By the time the bell rang to end Thursday’s session, shares of tech giant Oracle (
NYSE: ORCL) were up more than 4% from Wednesday’s close. This undid most of Wednesday’s dip and almost puts the stock above where it was trading before the company released its
fiscal Q4 earnings on Tuesday evening.
The results had come in a little light so it’s been a busy week for both the bulls and the bears as they wrestle for control of Oracle’s next move. Even though EPS came in above analyst expectations, revenue missed the consensus and posted a contraction of 6% year on year. The bulk of the revenue miss was seen in their cloud services as well as their cloud and on-premise license businesses even as their HR platform, Fusion HCM, saw its revenue grow 27% year over year.
Considering how well the tech space has been performing in recent weeks, Wall Street will have been disappointed with these numbers from one of the biggest players in the industry. Unfortunately, it’s not the first time the company has missed analyst expectations in recent quarters.
Coronavirus Blamed
Still, there were definitely some positives to be taken from the numbers, such as operating income increasing and non-GAAP EPS growing 9% year on year. For their fiscal year 2020, total revenues were down 1% and essentially flat in constant currency. On the whole and considering the coronavirus pandemic’s effect on the economy, this mightn’t be such a bad result.

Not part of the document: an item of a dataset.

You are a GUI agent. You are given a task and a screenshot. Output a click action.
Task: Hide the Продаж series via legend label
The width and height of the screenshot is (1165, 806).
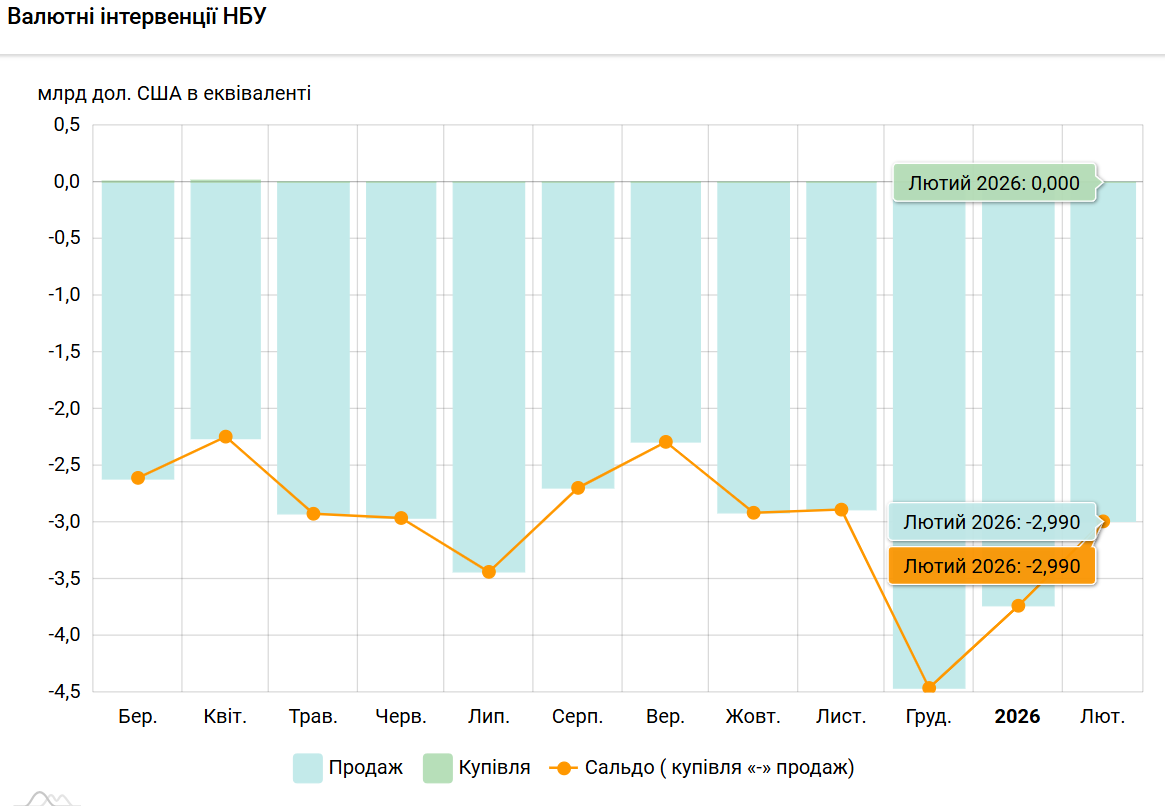[366, 768]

CEO Safra Catz spoke to this when she said “our results would have been even better except for customers in the hardest-hit industries that we serve such as hospitality, retail, and transportation postponing some of their purchases. Still, for the third year in a row, we delivered double-digit constant currency earnings per share growth in FY20."
Range Bound
For the most part, investors are buying into the optimism and not punishing the company too much for the miss. While many tech names would have been taken down for not hitting double-digit percentage revenue growth, coronavirus or not, Oracle has found a consistent source of buyers around the $51 mark in recent weeks as well as in recent days.
This means that shares are still trading in a narrow range that goes back to 2019, save for a breakout to the north during last summer and a breakout to the south last quarter. To the upside, the bulls are going to have to fight hard to get above $56-57 a share, a level they’ve consistently been unable to break through and hold for more than a year. It will probably take a few quarters of positive revenue growth to justify a sustained move higher.
Patience Needed
It remains to be seen how quickly Oracle can get back to positive growth and it feels like a lot will depend on the coronavirus pandemic continuing to recede as economies and businesses stagger back to life. The street has shown that while it will reward promise and internal momentum, it doesn’t have much patience for $170 billion companies that are just treading water.
The reality is that Oracle stock is only up 20% over the past five years and is still transitioning many of its legacy customers to the cloud. Stifel Nicholas struck a cautious tone in the aftermath of Tuesday’s report in the face of what they called a “nearly insurmountable lead” that Amazon (NASDAQ: AMZN) and Microsoft (NASDAQ: MSFT) in that space. As they noted, Oracle's annual capital expenditure in the hyperscale cloud space is equal to about one month’s worth of Microsoft’s capital expenditure on the same.
So while the company is finding buyers for now, earnings miss or not, they’re also in a race against time to get back to running with the bulls or they’ll start to lose their own.